The South East Asia Collection

Vanessa J. von Gliszczynski, Curator

In addition to the rather marginal inventories from mainland South East Asia and a small collection from the Philippines, the focus of the South East Asia collection is on Indonesia. In this context, one has to realize that the islands and cultures with which we are familiar –Java, Bali and Borneo, for instance – are sparsely represented. Extensive and, partly, unique throughout the world are, by contrast, the collections from East Indonesia. Towards the end of the Second World War, unfortunately, almost all of the large objects were destroyed; the index cards, however, with their sketches of objects and copies of old B/W photographs remained in tact.

Important Collections:
When the museum was founded in 1904, Bernhard Hagen (its first director) made available his private collection from Sumatra, initially as a loan. In 1905, he resumed collecting for the museum in Sumatra and, to a lesser extent, in Java. Hence, his collection contains primarily objects of the Kubu, Batak, Gayo and Alas.

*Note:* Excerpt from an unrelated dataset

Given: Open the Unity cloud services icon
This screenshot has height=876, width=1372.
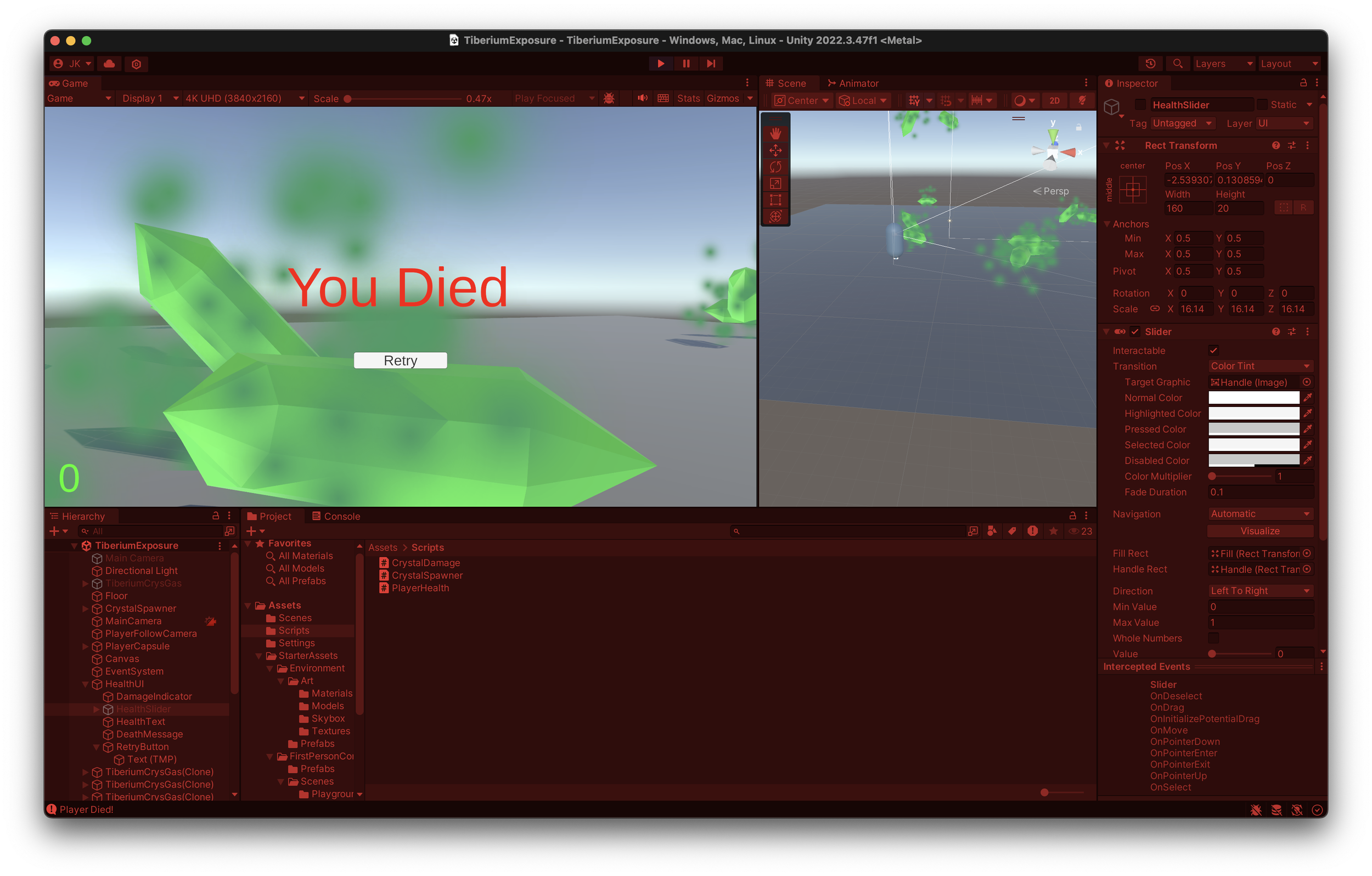Looking at the screenshot, I should tap(109, 64).
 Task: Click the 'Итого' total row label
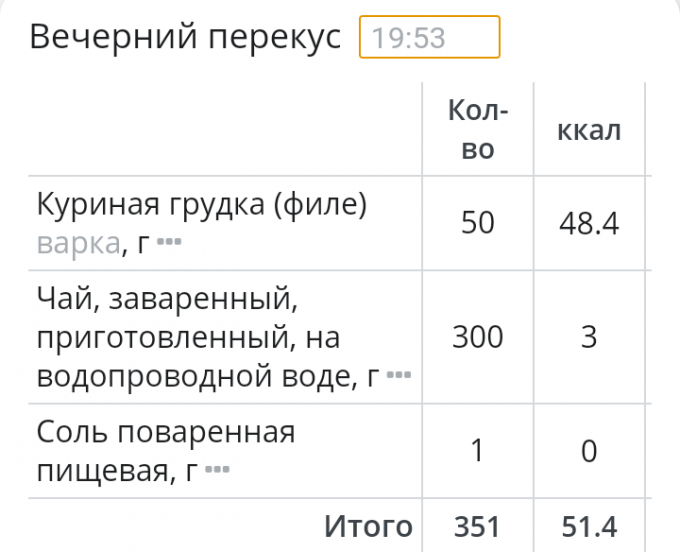click(x=368, y=526)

A further important collection was acquired by Johannes Elbert, his wife and his assistant C. Gründler in 1910 during a geographic-botanical expedition on South East Sulawesi and the islands off the coast of Muna, Butung and Kabaena. The ethnographic collection mainly comprises objects used in everyday life.
In view of its quality and sheer size, with its 1000 objects, Ernst Vatter’s collection is of outstanding significance. Together with his wife Johanna, Vatter travelled widely in the Solor-Alor-Archipelago of East Indonesia, collected objects and produced detailed documentation primarily of textiles, basketry, jewellery and everyday objects of use.

Being on the staff of the museum and the Frobenius-Institute, Hermann Niggemeyer, Josef Röder and Adolf E. Jensen began collecting during the Ceram expedition, in 1937/38. In the Second World War, not only many of their pieces but also almost all the research notes got lost before they could be evaluated. In spite of this, it still remains an important collection complex which supplements the earlier Ceram collections in many aspects (coll. Denninger, 1913, coll. Stresemann/2nd Freiburg Molukken expedition, 1919).

In the mid 1980s, two collections of ancient Javanese terracotta work from the Javanese Majapahit Empire (12th- 15th century) were added to the stocks (coll. Refuge and coll. Karow) and presented for the first time in 1987. With over 500 objects, among which are to be included a large number of figures representing deities, servants and animals as well as utilitarian and architectural ceramics, these inventories are unique in Germany.

Furthermore, since the beginning of the 1990s parts of residential architecture and traditional jewellery from Central Flores were acquired by the department’s curator, Achim Sibeth, partly from private collections, partly through the art trade. These objects supplement that which, until then, had remained the limited inventory from this region, increasing thereby considerably the value of the Indonesian collection in the field of large objects and unusual gold and silver jewellery.

The collection of contemporary and modern Indonesian art is beginning to attract attention. The first pictures had already been acquired in the mid 1980s. Until now, the focus of the exhibition has been on the artworks of young, academically trained artists from Bali whose work has, thus far, been presented in exhibitions. The most recent acquisitions, from 1999-2002 and 2007, document the way in which these artists experience the effects of modernity (tourism, globalisation, cultural change, art market etc.) and react to them in their respective artistic media.

In total, the South East Asian collection comprises approx. 10.000 objects. To the department’s sphere of responsibility also belong, as “periphery regions” so to say, the collections from South Asia: approx. 2.000 objects from India, Pakistan and the Himalaya region. In the 1950s, the former curator Hermann Niggemeyer collected objects mainly from the Kuttia Kond in Orissa; during the 1980s, Ursula Sagaster, commissioned by the museum, acquired a comprehensive collection of everyday objects of the Balti (Pakistan).